## PROBLEM SET
1 > In the gaming commentary, why does the author say the game's ending was left neglected and nearly unfinished?
2 > Resume the gaming commentary, picking up immediately after its last sentence, "This is the big twist."

## Begin DOCUMENT EXCERPT

I think people are paying too much attention to the plot and not enough to the mechanics in trying to decipher (D-Cipher, missed buddy opportunity there Hideo) what Kojima was trying to say. I personally think it might be a commentary on modern gaming with all its bloat, flaws and cynicism obscuring the pure and true gameplay that is the heart of the medium. I mean, he puts together the most beautiful core gameplay loop, and then surrounds it by hitting all of the most shitty cliches from modern gaming with surgical precision:
-The big empty open world with hundreds of copy-pasted side missions to bloat running time;
-Box and plant macguffins to collect all over the map so the player always feels like they're 'achieving' something, shit, why not collect the soliders and cars while you're at it;
-The uninterested and underused celebrity voice actor (really should have got Patrick Stewart here to hammer the point home);
-Real life timer action; 'check-it-and-forget-it gameplay' with the deployments;
-Important story relegated to audio logs or menu items;
-Shoehorned microtransactions (this one's essential for the commentary to work, imo);
-A game design where 90% of the budget is spent on the ridiculously bombastic first two hours of the story and a couple of set-piece cutscenes (to be used in commercials), while the ending is completely neglected and pretty much unfinished as only 0.000001% of players will ever bother to see it;
-An entire section of the game delayed/missing at launch (Metal Gear Online);
-"Your own personalised home base / house / garage!" (Fallout 4 makes it look like this has potential to become the new "See that mountain?!");
-The obligatory frustrating escort mission;
-The 'tail and listen to these dudes' misson (the Ass Creed special);
-Marketing that gave away 90% of the story and made it look far more involved than it was;
-Constant outrageously over-the-top sexualisation of a female character; but most of all
-The overriding desire to make the player feel like the ultimate badass, and keep them engaged and 'immersed' in some ultimate male power fantasy. The entire story of the game is based around this idea. In your dreams, it's you. You are the badass. This is the big twist.

## End DOCUMENT EXCERPT
## Begin RAW RECORDS

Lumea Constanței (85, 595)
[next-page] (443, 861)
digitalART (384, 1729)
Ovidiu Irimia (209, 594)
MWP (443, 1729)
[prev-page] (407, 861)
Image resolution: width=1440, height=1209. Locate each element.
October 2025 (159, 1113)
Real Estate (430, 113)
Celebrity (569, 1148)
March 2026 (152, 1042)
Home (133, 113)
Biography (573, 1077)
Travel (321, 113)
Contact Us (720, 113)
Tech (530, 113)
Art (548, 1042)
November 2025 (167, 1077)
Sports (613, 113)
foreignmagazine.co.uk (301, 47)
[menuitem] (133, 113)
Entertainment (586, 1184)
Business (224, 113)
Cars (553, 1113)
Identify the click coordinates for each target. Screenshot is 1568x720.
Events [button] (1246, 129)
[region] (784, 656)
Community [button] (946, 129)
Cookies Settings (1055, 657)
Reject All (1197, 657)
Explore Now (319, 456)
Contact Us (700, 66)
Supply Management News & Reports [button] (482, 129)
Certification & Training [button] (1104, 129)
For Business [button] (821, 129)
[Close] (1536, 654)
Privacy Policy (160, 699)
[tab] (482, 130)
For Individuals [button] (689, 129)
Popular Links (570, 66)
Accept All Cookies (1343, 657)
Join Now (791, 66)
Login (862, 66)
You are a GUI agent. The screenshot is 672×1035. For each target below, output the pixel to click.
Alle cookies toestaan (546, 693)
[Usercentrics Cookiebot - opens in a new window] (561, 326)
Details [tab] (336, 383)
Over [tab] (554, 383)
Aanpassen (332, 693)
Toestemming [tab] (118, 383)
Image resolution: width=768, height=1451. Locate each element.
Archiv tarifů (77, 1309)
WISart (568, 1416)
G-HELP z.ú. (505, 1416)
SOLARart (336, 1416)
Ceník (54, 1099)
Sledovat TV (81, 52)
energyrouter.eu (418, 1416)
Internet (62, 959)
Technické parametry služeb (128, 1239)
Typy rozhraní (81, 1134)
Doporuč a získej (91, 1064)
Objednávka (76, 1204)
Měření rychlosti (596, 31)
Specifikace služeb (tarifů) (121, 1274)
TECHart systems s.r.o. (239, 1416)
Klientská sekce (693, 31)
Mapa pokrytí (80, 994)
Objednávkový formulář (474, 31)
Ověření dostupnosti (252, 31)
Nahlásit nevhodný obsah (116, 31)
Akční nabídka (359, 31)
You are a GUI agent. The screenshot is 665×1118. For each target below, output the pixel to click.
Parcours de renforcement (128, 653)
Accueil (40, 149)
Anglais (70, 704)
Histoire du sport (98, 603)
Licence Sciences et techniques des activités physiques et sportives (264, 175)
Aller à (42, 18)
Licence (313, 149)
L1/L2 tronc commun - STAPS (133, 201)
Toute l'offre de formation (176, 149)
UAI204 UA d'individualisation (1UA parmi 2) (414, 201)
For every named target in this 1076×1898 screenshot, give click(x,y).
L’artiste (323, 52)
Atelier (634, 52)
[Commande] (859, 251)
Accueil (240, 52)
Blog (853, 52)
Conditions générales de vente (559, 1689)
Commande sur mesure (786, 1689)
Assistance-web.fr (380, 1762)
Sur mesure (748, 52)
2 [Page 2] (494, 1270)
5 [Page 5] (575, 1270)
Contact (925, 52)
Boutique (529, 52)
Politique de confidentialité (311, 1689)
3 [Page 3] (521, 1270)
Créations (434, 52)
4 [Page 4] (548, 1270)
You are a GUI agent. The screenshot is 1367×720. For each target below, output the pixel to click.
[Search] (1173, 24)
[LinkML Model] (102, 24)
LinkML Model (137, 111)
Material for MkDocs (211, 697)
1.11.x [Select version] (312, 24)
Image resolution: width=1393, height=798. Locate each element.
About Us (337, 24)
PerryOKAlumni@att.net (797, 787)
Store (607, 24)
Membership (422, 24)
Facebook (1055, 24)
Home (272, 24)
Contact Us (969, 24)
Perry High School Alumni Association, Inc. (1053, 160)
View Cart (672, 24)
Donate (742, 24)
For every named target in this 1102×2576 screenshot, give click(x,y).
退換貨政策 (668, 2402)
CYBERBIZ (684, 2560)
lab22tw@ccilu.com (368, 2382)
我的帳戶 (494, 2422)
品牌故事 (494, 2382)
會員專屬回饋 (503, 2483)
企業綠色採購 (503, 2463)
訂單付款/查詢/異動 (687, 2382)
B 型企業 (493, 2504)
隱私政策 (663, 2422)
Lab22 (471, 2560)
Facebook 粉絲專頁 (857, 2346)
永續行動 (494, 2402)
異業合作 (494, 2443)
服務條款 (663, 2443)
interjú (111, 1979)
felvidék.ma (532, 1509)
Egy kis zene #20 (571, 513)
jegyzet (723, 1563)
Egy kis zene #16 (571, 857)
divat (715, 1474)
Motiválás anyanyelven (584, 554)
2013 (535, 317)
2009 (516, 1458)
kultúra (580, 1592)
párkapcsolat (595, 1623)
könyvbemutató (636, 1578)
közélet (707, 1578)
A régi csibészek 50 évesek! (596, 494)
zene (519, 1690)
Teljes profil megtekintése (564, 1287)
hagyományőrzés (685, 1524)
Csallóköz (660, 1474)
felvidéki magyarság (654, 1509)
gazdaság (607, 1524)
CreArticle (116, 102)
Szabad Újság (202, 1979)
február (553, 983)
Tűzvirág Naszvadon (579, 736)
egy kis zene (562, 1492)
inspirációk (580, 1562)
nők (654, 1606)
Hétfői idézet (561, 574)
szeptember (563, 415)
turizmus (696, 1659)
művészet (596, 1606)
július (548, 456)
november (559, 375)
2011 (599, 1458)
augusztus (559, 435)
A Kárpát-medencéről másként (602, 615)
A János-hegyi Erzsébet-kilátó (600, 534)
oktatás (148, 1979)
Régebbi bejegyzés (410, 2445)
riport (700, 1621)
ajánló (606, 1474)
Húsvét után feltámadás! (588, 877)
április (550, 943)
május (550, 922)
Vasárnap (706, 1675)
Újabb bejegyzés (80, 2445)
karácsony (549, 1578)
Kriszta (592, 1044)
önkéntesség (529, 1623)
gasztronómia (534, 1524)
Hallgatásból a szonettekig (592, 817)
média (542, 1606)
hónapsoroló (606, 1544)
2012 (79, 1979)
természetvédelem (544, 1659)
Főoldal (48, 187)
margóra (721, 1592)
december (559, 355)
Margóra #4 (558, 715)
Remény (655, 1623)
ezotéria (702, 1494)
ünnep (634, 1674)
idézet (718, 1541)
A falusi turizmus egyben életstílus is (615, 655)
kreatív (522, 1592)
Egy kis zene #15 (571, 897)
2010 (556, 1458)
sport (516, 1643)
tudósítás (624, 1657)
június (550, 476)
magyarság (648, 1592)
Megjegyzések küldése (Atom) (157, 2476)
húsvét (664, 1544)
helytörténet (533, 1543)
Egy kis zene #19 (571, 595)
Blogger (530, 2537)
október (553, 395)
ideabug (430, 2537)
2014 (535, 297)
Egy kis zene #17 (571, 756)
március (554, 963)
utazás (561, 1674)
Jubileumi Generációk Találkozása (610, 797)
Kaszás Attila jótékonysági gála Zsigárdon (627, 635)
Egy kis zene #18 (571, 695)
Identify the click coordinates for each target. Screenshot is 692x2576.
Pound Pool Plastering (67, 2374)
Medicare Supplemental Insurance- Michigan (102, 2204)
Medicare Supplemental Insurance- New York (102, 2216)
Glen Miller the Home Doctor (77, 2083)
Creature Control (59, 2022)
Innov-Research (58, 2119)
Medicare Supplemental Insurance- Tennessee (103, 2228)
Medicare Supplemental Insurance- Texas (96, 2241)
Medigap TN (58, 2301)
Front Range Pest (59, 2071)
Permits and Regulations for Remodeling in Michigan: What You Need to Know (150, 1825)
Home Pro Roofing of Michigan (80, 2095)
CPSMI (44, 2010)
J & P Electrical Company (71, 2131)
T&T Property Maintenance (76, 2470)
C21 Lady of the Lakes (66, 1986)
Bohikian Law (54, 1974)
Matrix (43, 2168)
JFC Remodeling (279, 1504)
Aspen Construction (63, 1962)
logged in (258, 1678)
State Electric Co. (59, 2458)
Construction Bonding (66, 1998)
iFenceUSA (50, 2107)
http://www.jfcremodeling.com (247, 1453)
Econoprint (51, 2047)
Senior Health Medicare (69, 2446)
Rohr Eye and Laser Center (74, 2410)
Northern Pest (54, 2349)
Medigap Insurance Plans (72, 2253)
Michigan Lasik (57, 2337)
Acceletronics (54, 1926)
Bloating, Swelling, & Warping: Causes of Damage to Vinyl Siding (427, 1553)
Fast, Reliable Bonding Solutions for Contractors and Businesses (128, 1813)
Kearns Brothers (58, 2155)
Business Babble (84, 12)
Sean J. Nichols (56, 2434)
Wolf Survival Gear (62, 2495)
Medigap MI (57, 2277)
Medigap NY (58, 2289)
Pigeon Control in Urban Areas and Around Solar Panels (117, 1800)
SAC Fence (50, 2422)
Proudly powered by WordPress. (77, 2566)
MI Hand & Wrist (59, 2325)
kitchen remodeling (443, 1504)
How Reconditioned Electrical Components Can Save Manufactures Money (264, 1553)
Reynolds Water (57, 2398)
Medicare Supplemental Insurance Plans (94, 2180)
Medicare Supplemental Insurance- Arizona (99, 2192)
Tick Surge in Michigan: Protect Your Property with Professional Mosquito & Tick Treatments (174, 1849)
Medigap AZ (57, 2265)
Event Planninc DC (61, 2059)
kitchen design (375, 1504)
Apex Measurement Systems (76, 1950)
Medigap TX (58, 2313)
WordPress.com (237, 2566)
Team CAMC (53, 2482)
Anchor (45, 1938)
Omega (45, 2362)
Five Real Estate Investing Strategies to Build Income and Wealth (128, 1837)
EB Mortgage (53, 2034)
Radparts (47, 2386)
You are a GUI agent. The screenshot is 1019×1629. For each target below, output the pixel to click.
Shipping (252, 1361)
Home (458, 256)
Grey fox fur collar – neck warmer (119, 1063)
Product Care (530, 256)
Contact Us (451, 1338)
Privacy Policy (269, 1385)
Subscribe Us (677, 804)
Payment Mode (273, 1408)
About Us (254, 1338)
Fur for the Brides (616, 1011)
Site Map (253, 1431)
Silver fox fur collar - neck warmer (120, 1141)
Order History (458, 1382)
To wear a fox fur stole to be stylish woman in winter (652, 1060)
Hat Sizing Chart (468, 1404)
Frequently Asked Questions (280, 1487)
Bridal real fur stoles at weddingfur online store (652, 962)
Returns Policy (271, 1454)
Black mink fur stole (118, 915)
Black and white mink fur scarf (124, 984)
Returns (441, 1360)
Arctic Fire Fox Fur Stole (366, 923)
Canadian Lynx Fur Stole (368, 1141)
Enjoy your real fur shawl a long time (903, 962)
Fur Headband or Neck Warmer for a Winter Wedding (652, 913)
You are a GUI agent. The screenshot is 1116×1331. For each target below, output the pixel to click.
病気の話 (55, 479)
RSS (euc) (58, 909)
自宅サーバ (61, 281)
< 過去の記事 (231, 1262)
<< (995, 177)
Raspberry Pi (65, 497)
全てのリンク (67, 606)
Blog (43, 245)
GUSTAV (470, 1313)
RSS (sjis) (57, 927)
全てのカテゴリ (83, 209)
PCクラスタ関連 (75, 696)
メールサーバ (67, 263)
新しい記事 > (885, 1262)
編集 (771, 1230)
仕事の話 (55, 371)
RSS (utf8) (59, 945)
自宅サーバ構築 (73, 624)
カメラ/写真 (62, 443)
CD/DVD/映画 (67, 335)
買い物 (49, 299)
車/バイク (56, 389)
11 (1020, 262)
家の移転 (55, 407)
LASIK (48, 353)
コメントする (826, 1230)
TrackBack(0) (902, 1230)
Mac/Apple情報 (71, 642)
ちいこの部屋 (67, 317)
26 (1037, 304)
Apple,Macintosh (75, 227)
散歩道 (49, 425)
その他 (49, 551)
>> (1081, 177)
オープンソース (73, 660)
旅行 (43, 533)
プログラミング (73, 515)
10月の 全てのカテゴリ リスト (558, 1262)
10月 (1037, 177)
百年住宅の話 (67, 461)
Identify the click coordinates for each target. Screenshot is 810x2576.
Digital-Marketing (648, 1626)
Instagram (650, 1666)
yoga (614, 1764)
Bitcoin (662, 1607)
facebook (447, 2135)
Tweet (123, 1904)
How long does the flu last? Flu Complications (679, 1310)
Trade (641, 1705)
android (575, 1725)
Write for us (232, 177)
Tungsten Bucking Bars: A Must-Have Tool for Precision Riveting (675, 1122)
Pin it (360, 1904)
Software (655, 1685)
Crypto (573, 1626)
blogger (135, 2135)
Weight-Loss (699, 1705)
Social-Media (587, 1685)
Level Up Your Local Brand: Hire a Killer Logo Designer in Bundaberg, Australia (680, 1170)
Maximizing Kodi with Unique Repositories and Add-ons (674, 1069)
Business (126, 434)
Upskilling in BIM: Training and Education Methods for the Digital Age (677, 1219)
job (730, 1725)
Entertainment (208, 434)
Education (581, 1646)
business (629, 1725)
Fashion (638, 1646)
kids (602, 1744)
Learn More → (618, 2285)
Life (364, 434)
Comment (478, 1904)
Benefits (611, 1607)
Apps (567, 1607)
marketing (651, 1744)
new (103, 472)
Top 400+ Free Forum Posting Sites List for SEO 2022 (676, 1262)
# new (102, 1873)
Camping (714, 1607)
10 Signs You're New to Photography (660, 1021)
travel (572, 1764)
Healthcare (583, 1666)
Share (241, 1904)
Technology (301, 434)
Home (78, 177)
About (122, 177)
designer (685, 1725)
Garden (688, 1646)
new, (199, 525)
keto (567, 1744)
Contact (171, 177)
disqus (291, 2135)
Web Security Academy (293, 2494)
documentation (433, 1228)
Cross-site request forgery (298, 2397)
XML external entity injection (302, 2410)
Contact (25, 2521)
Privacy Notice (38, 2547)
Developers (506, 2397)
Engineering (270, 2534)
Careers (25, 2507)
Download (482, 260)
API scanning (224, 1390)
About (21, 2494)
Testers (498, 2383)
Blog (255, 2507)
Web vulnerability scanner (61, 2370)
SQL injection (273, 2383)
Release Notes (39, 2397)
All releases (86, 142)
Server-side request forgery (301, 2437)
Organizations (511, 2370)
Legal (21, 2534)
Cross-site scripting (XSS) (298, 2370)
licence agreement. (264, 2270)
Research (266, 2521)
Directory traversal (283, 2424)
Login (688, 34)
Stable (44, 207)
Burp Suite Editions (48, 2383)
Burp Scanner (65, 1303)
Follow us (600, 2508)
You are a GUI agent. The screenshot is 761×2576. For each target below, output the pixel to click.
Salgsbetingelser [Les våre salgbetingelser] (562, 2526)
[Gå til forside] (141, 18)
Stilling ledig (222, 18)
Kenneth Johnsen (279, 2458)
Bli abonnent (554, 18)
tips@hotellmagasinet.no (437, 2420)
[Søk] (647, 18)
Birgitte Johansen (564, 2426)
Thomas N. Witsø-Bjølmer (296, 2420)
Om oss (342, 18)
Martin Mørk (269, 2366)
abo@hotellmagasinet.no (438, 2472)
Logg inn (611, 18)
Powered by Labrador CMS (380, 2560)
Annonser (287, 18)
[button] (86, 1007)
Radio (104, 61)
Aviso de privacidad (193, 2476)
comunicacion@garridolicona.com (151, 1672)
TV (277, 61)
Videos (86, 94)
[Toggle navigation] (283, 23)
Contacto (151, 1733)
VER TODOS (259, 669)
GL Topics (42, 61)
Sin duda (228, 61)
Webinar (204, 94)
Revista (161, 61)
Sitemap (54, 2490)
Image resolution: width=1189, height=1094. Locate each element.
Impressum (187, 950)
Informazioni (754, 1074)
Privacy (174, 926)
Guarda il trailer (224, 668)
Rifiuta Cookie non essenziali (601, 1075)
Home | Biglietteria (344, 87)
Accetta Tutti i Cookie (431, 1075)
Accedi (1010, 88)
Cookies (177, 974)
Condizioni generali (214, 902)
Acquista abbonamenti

## End RAW RECORDS

## RESULTS FOR EACH TASK
1 > The author says the ending was neglected because only 0.000001% of players will ever bother to see it. Meanwhile, 90% of the budget went to the opening two hours and a few set-piece cutscenes meant for commercials.

2 >
It's all there, save for a minigame for when Snake picks a lock or a hacking minigame at Mother Base. (That would have made the whole thing too obvious, really.) It's clearly a satire of modern games, and what it takes to sell a modern game, and, I suppose, what a publisher
demands from and in a modern game. And how despite all of those issues - or indeed perhaps because of them - you can sell millions and get rave reviews on the back of hype, marketing and
. Bravo Kojima. Bravo.
I'm sure someone else can make a better fist of that argument than I can but the guy's shift towards the Western zeitgeist here is unmistakeable and blatant, even if some of the points above are tongue in cheek / not perfectly serious.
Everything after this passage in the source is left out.